Den "Forbes"-Recherchen zufolge hat Michael Jackson (1958-2009, "Beat It") seinen Erben von Oktober 2015 bis Oktober 2016 einen schier unglaublichen Geldregen in Höhe von 825 Millionen Dollar beschert. Grund ist allerdings auch der Verkauf von Songrechten, der den Jacksons 2015 satte 750 Millionen Dollar einbrachte. Trotzdem sind die Zahlen beeindruckend: Jackson liegt knapp 780 Millionen Dollar vor dem Zweitplatzierten.

Das Originalvideo zu Michael Jacksons Superhit "Black or White" können Sie bei Clipfish noch einmal sehen

Himmlische Klänge: Elvis Presley, Prince und Bob Marley

Bei dem handelt es sich unterdessen nicht um einen Musiker, sondern um einen Zeichner: Charles M. Schulz (1922-2000), der Erfinder der "Peanuts" um Kultcomic-Hund Snoopy hat seinen Nachkommen zuletzt 48 Millionen Dollar erwirtschaftet.

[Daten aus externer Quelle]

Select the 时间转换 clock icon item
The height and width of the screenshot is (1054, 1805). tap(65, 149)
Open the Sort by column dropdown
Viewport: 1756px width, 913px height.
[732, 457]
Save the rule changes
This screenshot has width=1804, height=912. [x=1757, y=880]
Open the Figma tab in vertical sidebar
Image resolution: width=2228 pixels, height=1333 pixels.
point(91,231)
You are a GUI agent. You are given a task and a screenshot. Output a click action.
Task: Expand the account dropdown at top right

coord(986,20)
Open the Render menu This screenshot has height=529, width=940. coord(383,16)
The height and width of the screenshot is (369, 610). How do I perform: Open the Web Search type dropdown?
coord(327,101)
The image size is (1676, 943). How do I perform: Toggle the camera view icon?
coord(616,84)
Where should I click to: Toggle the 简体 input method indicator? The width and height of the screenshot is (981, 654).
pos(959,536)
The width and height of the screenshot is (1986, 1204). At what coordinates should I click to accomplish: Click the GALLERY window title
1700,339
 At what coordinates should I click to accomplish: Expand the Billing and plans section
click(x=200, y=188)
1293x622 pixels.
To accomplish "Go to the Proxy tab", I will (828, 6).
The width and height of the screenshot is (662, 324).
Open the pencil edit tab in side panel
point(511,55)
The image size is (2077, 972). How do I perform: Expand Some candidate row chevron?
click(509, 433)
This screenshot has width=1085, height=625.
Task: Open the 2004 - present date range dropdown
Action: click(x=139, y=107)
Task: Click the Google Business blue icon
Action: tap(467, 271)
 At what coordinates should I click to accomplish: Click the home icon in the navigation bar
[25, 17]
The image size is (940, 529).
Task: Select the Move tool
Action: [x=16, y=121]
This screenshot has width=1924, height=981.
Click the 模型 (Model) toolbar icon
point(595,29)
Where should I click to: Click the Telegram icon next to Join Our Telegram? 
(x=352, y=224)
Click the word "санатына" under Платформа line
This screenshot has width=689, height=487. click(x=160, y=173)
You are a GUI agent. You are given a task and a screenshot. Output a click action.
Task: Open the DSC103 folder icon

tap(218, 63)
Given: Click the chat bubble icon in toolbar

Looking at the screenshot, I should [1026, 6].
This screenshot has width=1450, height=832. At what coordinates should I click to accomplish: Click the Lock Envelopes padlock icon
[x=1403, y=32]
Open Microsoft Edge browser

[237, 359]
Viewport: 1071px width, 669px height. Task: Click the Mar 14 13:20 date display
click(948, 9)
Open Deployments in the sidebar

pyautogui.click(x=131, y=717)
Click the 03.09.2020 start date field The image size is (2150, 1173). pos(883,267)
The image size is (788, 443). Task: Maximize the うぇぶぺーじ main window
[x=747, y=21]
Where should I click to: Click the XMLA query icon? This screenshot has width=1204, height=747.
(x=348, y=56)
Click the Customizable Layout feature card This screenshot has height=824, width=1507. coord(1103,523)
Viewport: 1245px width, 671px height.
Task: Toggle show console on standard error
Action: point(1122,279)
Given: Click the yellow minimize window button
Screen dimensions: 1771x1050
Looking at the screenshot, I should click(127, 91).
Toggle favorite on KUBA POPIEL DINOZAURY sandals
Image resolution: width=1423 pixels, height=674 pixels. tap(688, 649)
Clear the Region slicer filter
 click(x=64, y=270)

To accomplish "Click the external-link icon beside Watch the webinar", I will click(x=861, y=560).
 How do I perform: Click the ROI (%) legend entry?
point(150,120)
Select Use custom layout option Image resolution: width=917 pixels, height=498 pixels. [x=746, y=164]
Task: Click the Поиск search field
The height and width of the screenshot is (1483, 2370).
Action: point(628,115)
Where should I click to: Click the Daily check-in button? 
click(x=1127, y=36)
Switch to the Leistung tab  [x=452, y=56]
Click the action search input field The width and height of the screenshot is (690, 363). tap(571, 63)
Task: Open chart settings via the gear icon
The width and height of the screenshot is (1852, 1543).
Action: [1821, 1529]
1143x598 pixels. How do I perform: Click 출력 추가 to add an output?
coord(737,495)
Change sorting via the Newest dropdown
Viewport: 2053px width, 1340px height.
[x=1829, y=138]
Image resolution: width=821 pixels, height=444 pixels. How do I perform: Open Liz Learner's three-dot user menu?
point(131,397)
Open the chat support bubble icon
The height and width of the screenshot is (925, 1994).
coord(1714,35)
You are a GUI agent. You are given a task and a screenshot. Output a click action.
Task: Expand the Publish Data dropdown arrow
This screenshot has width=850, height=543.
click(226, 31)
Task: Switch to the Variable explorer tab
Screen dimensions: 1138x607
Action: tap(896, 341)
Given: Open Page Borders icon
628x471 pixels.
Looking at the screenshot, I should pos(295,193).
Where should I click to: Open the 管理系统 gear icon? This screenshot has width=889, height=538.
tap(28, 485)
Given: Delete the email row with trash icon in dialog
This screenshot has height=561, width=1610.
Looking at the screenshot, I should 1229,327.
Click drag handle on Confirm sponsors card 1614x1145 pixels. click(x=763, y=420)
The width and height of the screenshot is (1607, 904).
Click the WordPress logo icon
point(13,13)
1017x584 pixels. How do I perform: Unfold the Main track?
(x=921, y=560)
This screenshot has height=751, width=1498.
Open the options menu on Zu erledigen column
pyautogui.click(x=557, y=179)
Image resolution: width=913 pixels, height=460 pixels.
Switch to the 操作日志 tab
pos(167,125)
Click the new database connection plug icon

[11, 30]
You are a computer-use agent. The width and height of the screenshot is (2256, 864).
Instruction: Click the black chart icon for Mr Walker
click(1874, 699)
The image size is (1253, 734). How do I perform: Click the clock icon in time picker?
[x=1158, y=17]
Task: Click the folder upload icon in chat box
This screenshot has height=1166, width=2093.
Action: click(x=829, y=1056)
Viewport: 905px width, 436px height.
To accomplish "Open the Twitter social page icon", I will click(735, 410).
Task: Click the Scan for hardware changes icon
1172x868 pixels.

Damit verweist er den jüngst verstorbenen Star-Golfer Arnold Palmer (1929-2016) auf Rang drei.

Nach einer wahrlich fabulösen Kapelle klingen die Plätze vier bis sieben des jenseitigen Rankings: Es folgen nacheinander Elvis Presley (1935-1977), Prince (1958-2016, "Rock And Roll Love Affair") und Bob Marley (1945-1981). Die jeweils kultisch verehrten Musiker kamen auf ein posthumes Jahreseinkommen zwischen 21 und 27 Millionen Dollar. Allein Presley hat im vergangenen Jahr angeblich eine Million Tonträger verkauft. Auf den Rängen acht und elf finden sich noch mehr Musikgenies: John Lennon (1940-1980) und David Bowie (1947-2016, "Starman") nämlich.